(Pixel coordinate grounding data)
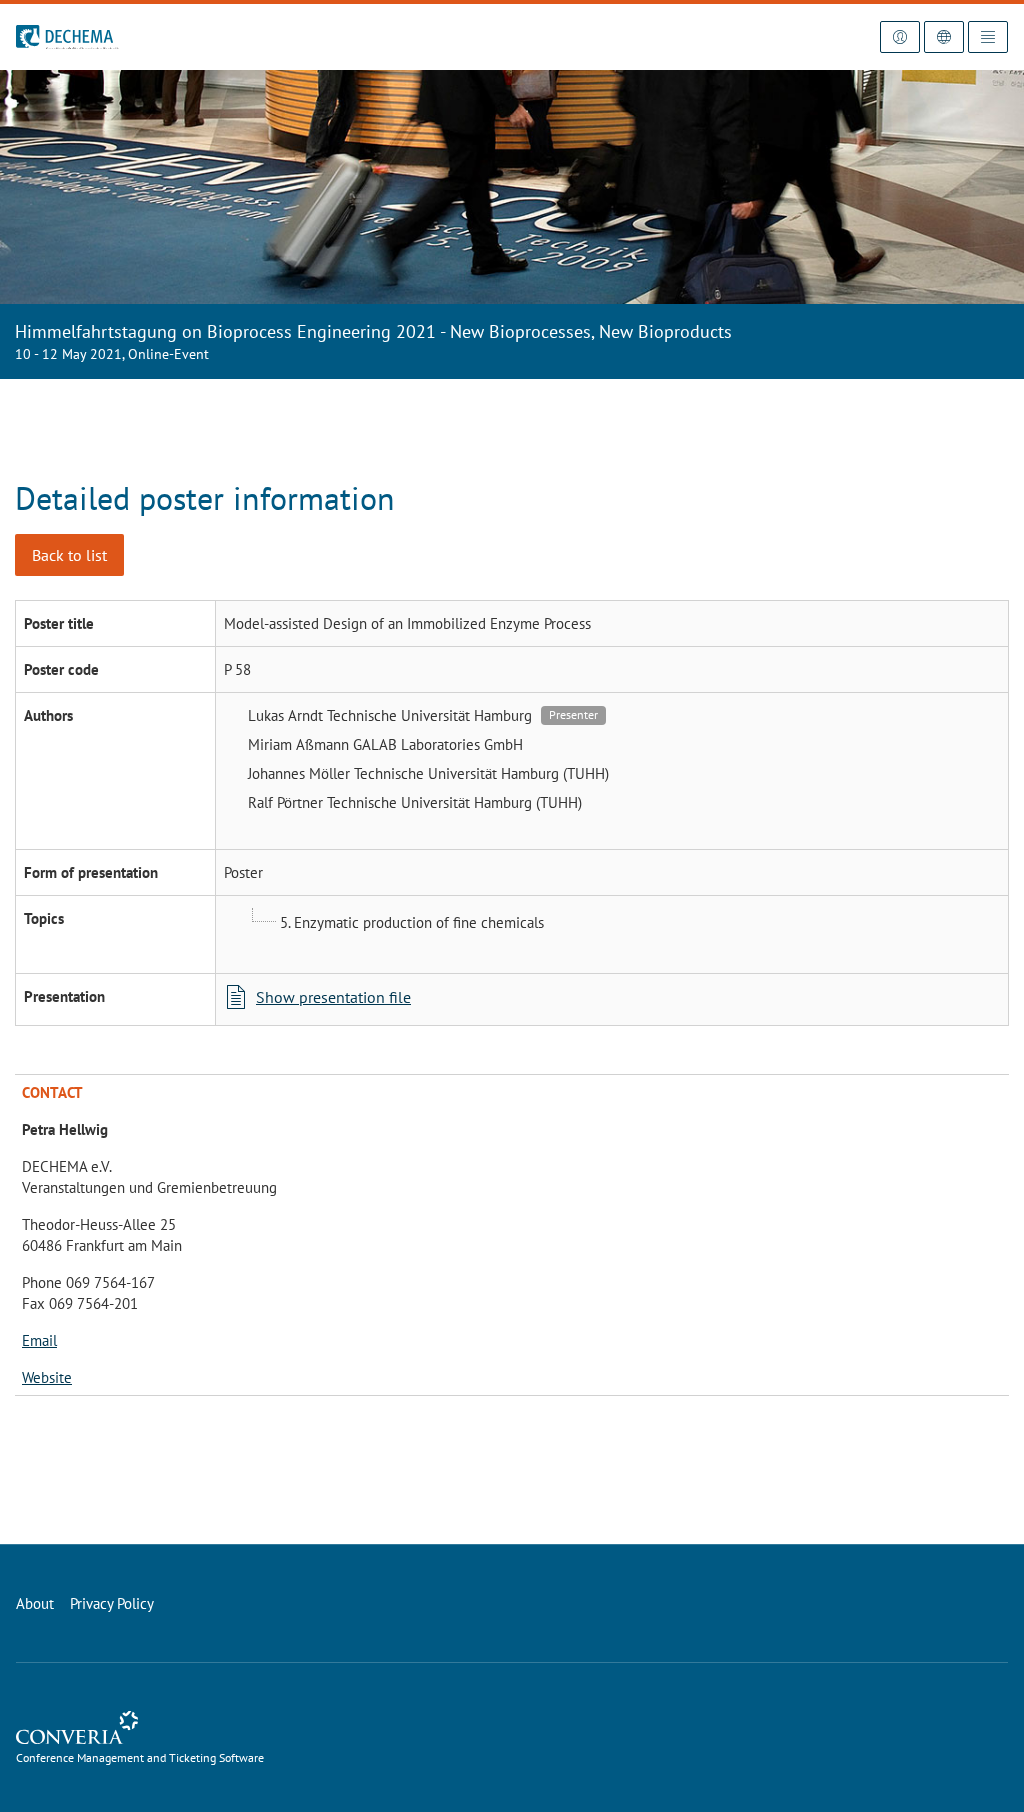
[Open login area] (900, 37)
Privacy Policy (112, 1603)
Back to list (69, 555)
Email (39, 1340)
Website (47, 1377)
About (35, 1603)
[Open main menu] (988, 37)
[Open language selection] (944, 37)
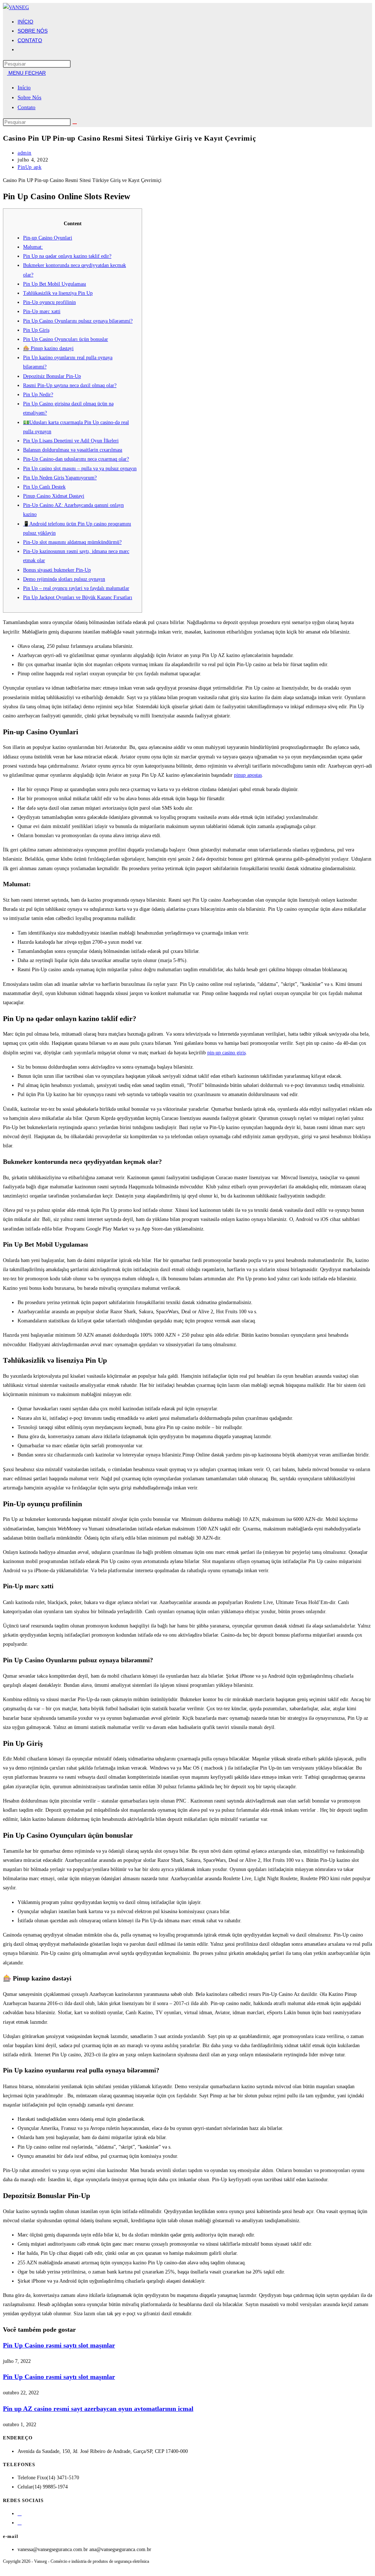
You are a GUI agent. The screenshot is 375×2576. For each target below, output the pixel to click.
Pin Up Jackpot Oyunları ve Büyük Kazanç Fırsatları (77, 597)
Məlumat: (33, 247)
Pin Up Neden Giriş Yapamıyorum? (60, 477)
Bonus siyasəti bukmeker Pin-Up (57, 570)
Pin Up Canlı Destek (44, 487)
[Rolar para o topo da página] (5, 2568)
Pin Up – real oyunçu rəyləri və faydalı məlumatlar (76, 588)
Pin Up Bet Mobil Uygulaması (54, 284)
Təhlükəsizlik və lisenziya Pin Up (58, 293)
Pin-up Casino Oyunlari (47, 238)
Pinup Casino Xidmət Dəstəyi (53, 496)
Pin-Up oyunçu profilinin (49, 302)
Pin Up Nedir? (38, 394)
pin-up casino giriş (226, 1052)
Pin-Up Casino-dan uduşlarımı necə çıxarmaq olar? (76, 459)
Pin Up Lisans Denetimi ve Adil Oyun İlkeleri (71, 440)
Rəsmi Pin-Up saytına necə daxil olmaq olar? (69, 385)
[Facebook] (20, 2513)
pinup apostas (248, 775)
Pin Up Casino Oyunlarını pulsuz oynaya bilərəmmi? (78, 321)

==

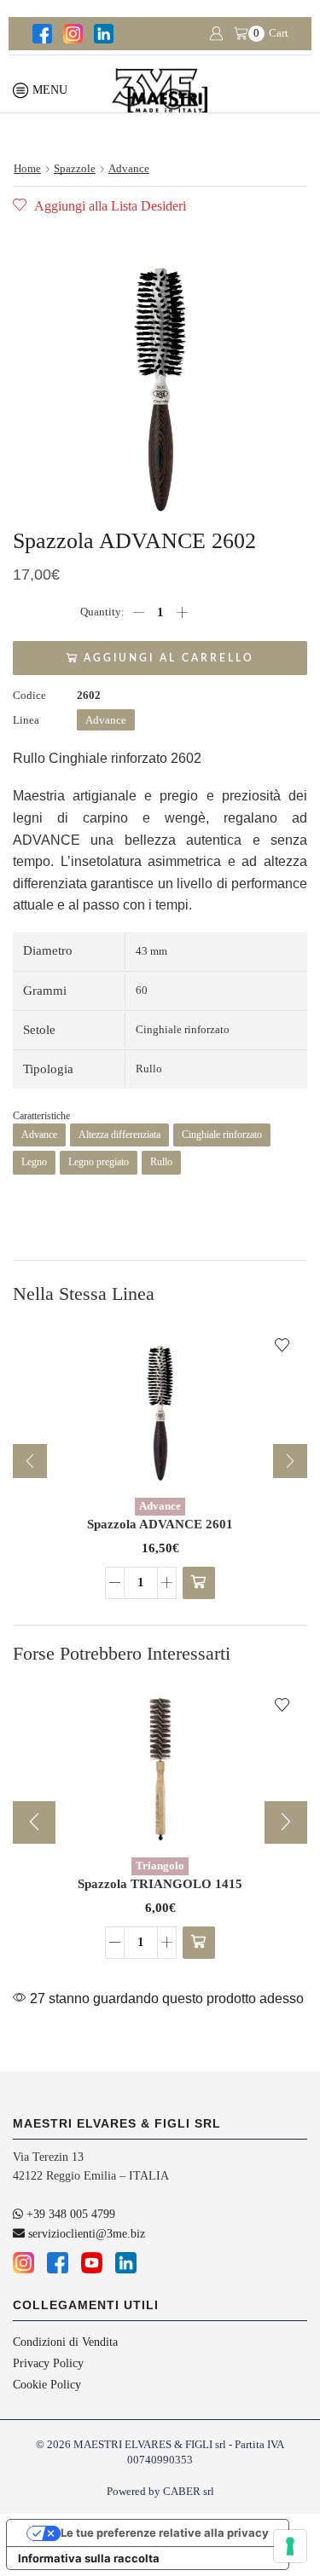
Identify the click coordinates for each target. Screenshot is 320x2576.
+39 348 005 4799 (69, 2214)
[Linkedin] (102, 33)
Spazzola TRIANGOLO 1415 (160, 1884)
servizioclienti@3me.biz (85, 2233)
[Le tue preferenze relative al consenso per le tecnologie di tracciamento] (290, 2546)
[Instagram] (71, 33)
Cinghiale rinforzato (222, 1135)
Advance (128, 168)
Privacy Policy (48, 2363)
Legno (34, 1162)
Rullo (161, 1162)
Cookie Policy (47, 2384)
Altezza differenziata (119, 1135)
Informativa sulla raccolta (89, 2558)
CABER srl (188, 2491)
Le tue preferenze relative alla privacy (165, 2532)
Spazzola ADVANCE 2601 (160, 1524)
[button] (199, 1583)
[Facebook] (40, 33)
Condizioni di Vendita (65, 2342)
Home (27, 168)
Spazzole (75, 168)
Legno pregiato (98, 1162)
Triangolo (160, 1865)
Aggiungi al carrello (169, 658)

## Work instructions
Retype the portion of the data above that starts on the line with "Pin Up Lisans" and finishes on the line with "Pin Up Casino", including both of those lines.

## Written answer
Pin Up Lisans Denetimi ve Adil Oyun İlkeleri (71, 440)
Rəsmi Pin-Up saytına necə daxil olmaq olar? (69, 385)
[Facebook] (20, 2513)
pinup apostas (248, 775)
Pin Up Casino Oyunlarını pulsuz oynaya bilərəmmi? (78, 321)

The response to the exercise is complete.